— start of ENTRIES —

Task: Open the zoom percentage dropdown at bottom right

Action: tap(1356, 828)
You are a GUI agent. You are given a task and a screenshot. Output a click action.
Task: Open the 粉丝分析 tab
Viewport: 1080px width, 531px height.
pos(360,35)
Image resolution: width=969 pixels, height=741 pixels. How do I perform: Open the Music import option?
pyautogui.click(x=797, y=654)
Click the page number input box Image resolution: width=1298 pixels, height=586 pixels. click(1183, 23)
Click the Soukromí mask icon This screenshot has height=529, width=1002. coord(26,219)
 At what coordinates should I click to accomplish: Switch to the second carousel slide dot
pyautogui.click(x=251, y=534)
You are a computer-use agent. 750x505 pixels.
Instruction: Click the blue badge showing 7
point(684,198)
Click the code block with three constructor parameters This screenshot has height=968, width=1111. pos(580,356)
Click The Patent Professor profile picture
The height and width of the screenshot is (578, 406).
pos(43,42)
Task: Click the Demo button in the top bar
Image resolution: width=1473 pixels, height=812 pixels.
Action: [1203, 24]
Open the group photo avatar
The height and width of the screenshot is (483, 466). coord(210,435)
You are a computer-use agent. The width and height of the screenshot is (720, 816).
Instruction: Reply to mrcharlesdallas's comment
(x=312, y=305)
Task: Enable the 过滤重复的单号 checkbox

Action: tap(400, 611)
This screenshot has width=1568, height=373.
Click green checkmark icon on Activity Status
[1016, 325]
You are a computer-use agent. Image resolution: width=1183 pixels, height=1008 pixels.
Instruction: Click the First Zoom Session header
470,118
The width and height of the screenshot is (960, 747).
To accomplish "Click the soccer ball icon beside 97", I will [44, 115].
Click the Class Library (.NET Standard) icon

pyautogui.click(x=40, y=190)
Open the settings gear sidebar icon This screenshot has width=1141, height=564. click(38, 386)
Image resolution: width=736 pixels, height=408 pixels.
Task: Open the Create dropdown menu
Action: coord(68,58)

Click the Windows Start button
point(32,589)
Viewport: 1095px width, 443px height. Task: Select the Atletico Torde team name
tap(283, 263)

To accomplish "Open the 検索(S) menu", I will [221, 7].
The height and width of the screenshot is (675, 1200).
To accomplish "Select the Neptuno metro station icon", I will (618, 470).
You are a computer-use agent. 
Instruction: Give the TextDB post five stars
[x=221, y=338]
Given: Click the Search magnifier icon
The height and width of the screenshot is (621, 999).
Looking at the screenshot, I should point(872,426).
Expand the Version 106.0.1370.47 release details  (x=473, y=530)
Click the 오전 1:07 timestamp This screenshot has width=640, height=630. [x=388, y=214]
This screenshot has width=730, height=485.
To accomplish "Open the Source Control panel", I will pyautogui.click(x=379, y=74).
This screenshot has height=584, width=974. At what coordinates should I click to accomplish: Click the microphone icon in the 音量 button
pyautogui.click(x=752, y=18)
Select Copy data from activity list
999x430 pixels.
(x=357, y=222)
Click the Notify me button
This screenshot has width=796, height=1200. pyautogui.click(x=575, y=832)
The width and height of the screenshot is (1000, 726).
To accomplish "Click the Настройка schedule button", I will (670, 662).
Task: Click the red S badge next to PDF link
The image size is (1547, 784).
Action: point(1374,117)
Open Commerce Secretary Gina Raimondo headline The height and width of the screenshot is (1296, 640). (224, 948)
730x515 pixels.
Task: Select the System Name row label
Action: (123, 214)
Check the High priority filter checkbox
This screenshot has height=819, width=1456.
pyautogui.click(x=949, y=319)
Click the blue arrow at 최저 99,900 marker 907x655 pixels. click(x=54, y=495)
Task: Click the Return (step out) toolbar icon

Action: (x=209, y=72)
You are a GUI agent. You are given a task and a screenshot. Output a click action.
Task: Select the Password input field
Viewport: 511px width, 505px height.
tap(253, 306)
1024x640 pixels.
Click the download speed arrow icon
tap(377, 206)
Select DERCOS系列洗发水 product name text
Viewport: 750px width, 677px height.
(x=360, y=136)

— end of ENTRIES —

*INSTRUCTION*. Return every line of the records above that contains the string "pyautogui".

*RESULT OF THE EXERCISE*.
pyautogui.click(x=797, y=654)
pyautogui.click(x=251, y=534)
pyautogui.click(x=40, y=190)
To accomplish "Open the Source Control panel", I will pyautogui.click(x=379, y=74).
pyautogui.click(x=752, y=18)
This screenshot has width=796, height=1200. pyautogui.click(x=575, y=832)
pyautogui.click(x=949, y=319)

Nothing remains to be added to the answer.